Bregman-EM-TV Methods with Application to Optical Nanoscopy

  • Christoph Brune
  • Alex Sawatzky
  • Martin Burger
Part of the Lecture Notes in Computer Science book series (LNCS, volume 5567)


Measurements in nanoscopic imaging suffer from blurring effects concerning different point spread functions (PSF). Some apparatus even have PSFs that are locally dependent on phase shifts. Additionally, raw data are affected by Poisson noise resulting from laser sampling and ”photon counts” in fluorescence microscopy.
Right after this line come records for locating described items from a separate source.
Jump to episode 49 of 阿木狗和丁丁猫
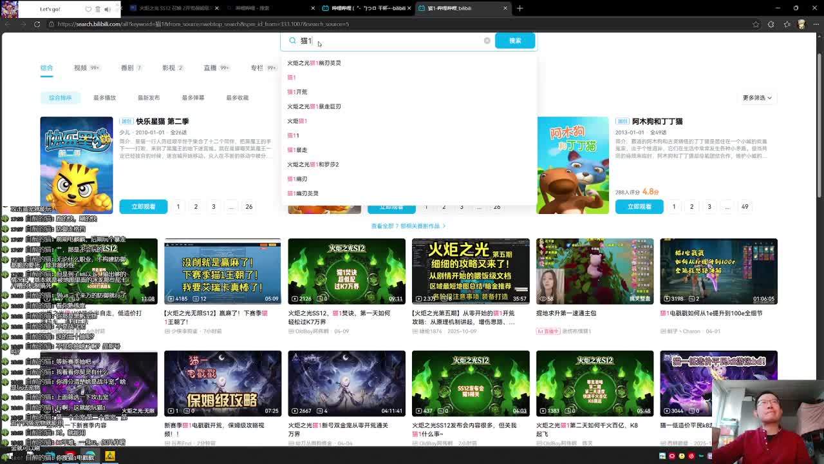Viewport: 824px width, 464px height. [745, 207]
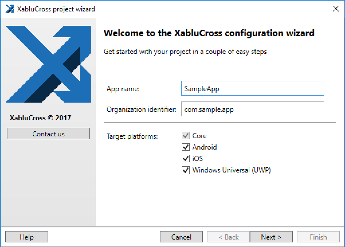Screen dimensions: 345x247
Task: Advance with the Next button
Action: tap(271, 237)

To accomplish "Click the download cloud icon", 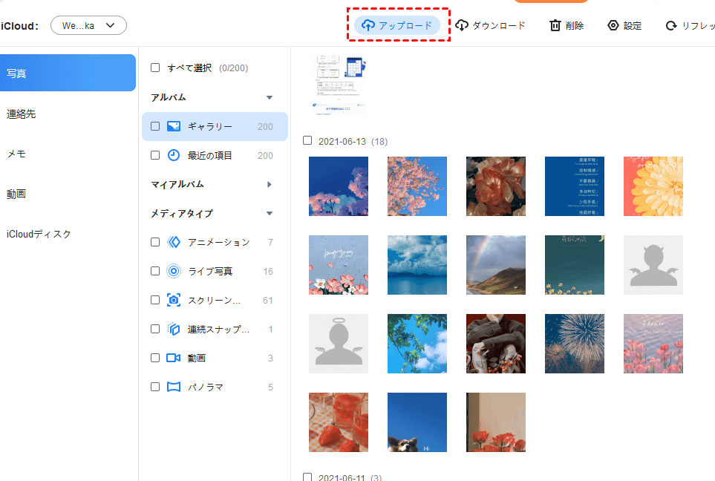I will pos(462,25).
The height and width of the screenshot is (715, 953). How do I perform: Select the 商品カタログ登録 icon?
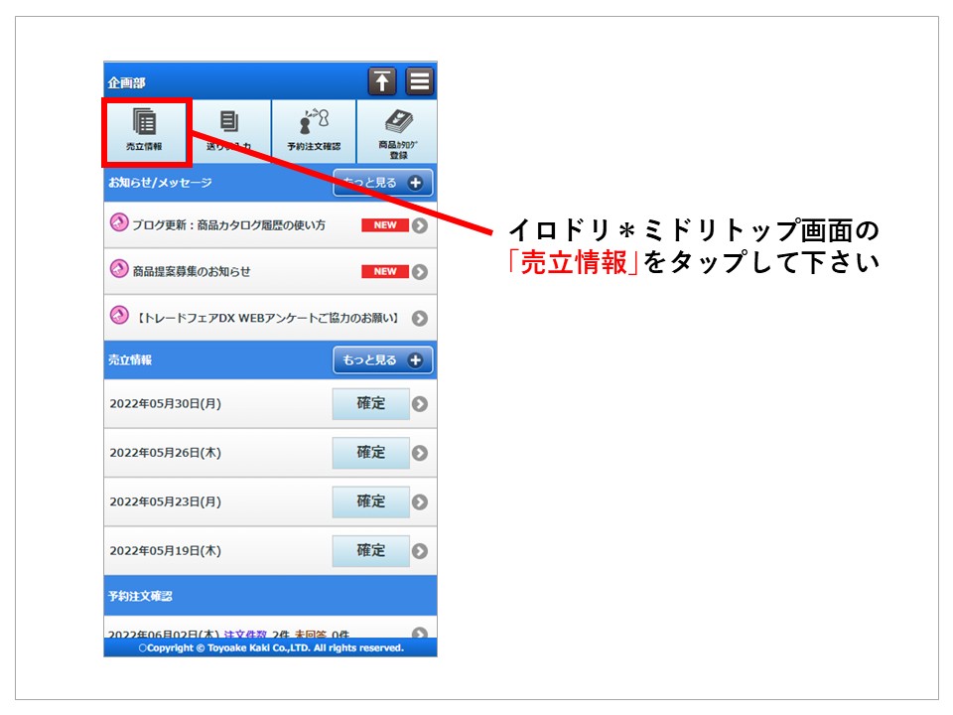tap(397, 131)
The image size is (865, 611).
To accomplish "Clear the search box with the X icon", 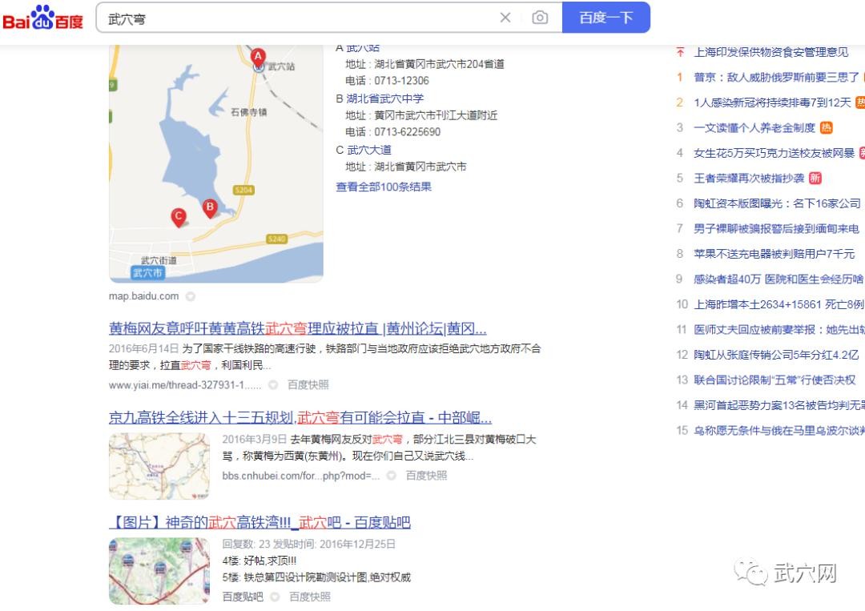I will tap(505, 18).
In these applications standard reconstruction methods (EM, filtered backprojection) deliver unsatisfactory and noisy results. Starting from a statistical modeling in terms of a MAP likelihood estimation we combine the iterative EM algorithm with TV regularization techniques to make an efficient use of a-priori information. Typically, TV-based methods deliver reconstructed cartoon-images suffering from contrast reduction. We propose an extension to EM-TV, based on Bregman iterations and inverse scale space methods, in order to obtain improved imaging results by simultaneous contrast enhancement. We illustrate our techniques by synthetic and experimental biological data.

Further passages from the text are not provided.